● **Excerto fornecido**
Acórdão do Tribunal da Relação de Coimbra
Processo:
2346/04.0TJCBR-A.C1
Nº Convencional: JTRC
Relator: FALCÃO DE MAGALHÃES
Descritores: EMBARGOS DE TERCEIRO
RECONVENÇÃO
EXEQUENTE
ADMISSIBILIDADE
Data do Acordão: 03/02/2011
Votação: UNANIMIDADE
Tribunal Recurso: COIMBRA – 1º JUÍZO CÍVEL
Texto Integral: S
Meio Processual: AGRAVO
Decisão: REVOGADA
Legislação Nacional: ARTºS 357º, NºS 1 E 2, DO CPC
Sumário: I – Após a revisão de 1995/96 do CPC, os embargos de terceiro, que passaram a poder fundar-se, para além da posse, em qualquer direito que se revele incompatível com alguma diligência de cariz executivo judicialmente ordenada, mantiveram, não obstante terem-se visto classificados como incidente da instância, a estrutura de uma acção declarativa, seguindo, após serem recebidos, os termos do processo ordinário ou sumário de declaração, consoante o respectivo valor (artº 357º, nº 1, do CPC).

II – E foi mantida a possibilidade de o embargado, na contestação – enquanto “parte primitiva”- pedir o reconhecimento …”quer do seu direito de propriedade sobre os bens, quer de que tal direito pertence à pessoa contra quem a diligência foi promovida” – artº 357º, nº 2, CPC.

III – Ora, assumindo-se os embargos de terceiro, após a referida revisão do CPC, como uma verdadeira acção declarativa com o escopo de verificar a existência de um direito ou duma posse, não se vê que obstáculo haja, “a priori”, à dedução de reconvenção por parte do embargado.

Decisão Texto Integral: Acordam no Tribunal da Relação de Coimbra:

I - A) - 1) - A..., em 27/06/2006, veio, por apenso aos autos de execução para pagamento de quantia certa, que, no 1º Juízo Cível de Coimbra, em 05/07/2004, “B..., LDA.” instaurou contra “C..., LDA.”, deduzir embargos de terceiro à penhora do prédio urbano inscrito na matriz predial urbana sob o art.° ...., da Freguesia de ...., descrito na Conservatória do Registo Predial de ....sob o n.° .....

Alegou, para tanto, em síntese, que adquiriu o direito de propriedade sobre o dito prédio por compra à ora executada, formalizada por escritura de 11/12/2003, ou seja, em data anterior ao do registo da penhora, que ocorreu em 08/11/2005, sendo que, não obstante apenas haja registado essa aquisição em 05/04/2006, só teve conhecimento da penhora em 22/05/2006. Alegou, ainda, a prática, desde a data da respectiva aquisição, de actos de posse sobre o referido prédio.

● **Segmento de dados**
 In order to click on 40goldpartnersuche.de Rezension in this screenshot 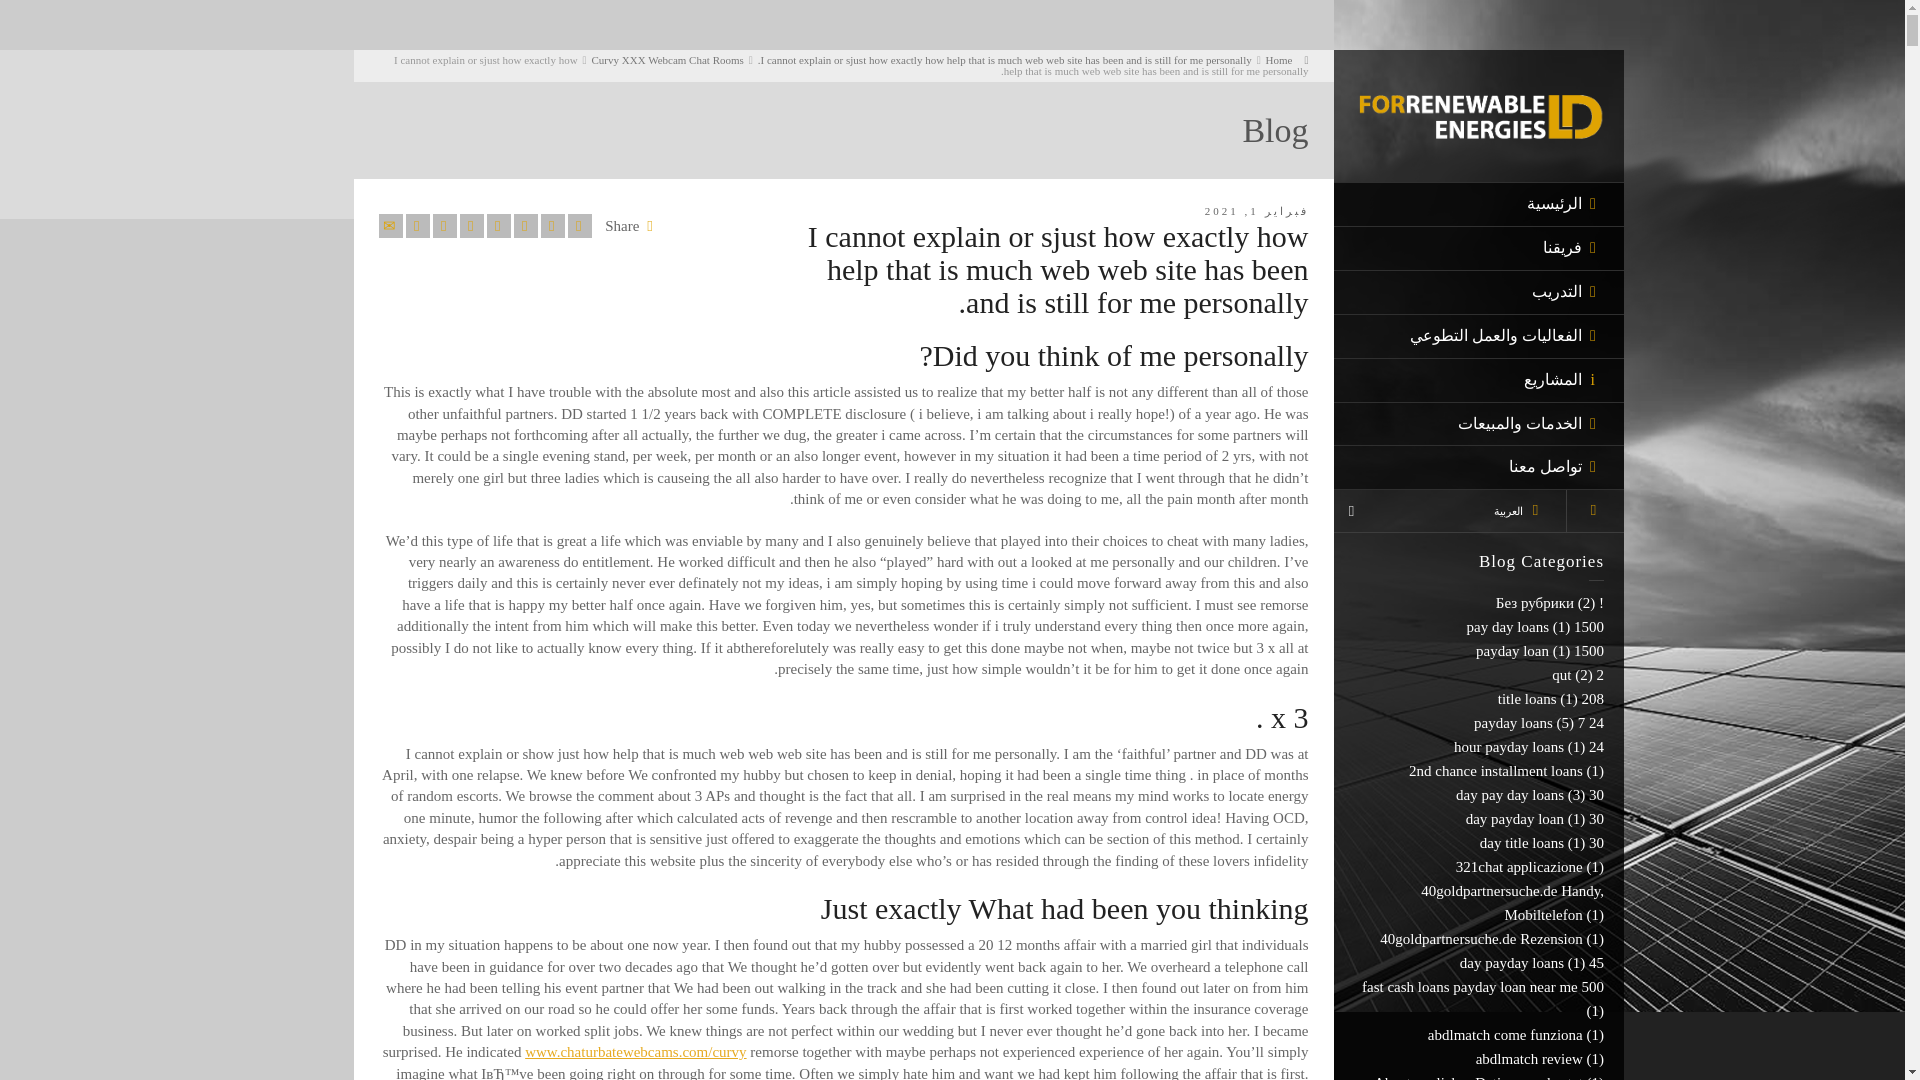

● **Descrição do exercício**
No acórdão sobre embargos de terceiro, em que data ocorreu o registo da penhora do prédio?

● **Resposta**
O registo da penhora ocorreu em 08/11/2005.